Poster
in
Workshop: DMLR Workshop: Data-centric Machine Learning Research
Early Experiments in Scalable Dataset Selection for Self-Supervised Learning in Geospatial Imagery Models
Muhammed Razzak · Anthony Ortiz · Caleb Robinson
Dataset selection plays a crucial role in large-scale self-supervised geospatial imagery models, particularly with regard to the impact of dataset diversity on model efficacy. This study investigates the effectiveness of diverse geospatial imagery datasets in enhancing downstream task performance of a self-supervised mdoel trained on such data. To address this, we propose a scalable online clustering method for dataset selection that is designed to maximize diversity.

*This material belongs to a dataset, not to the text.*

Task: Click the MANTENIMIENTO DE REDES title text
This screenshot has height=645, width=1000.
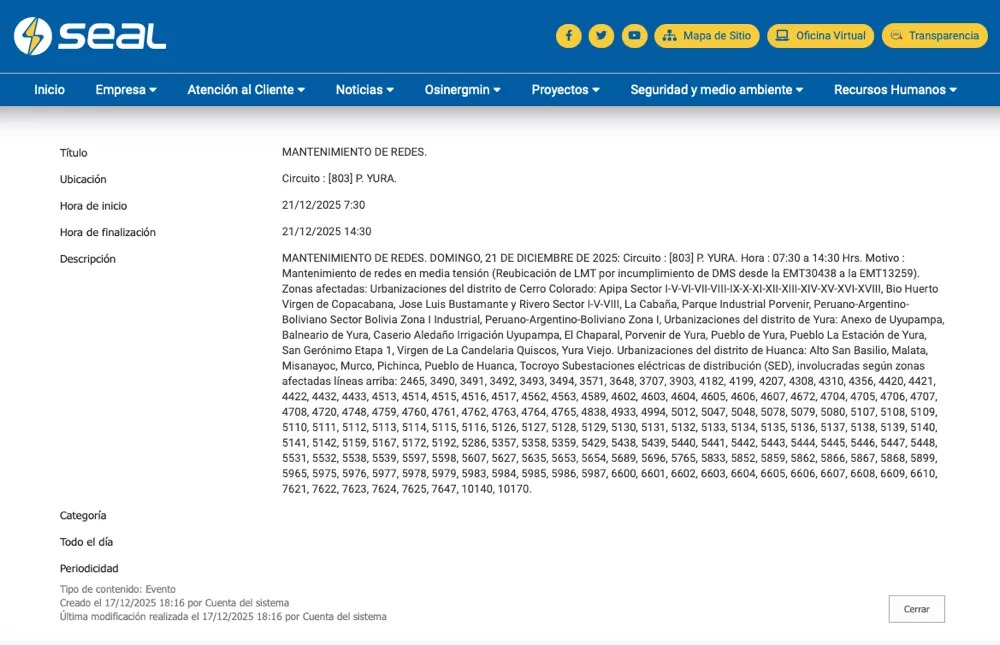Action: 354,152
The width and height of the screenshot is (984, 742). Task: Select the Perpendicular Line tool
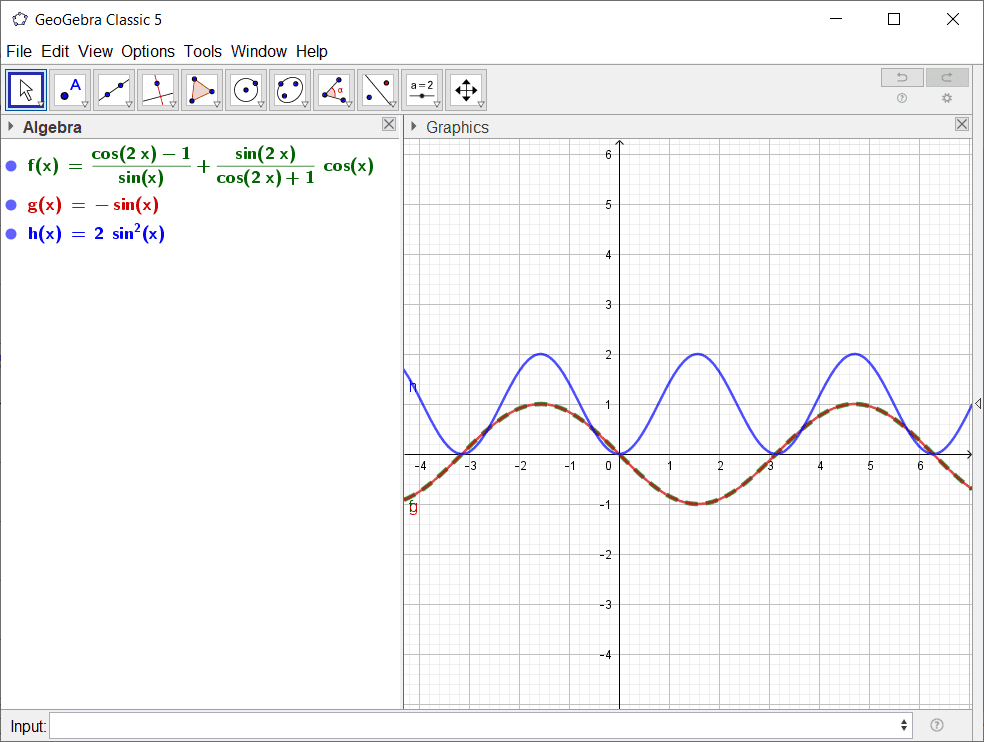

Through a series of experiments on BigEarthNet, we demonstrate both the efficacy of our approach for increasing downstream task performance and its ability to significantly enhance dataset diversity. The results reveal substantial improvements in both supervised and self-supervised training performance. Specifically, our findings demonstrate up to ~5\% increase in accuracy for supervised tasks and a notable ~6\% improvement on downstream tasks following self-supervised learning, surpassing the capabilities of traditional dataset selection methods used in geospatial domain. These early results highlight the practical value of our approach in constructing robust self-supervised datasets from extensive archives of geospatial imagery, thereby unlocking new possibilities for advanced geospatial analysis and applications.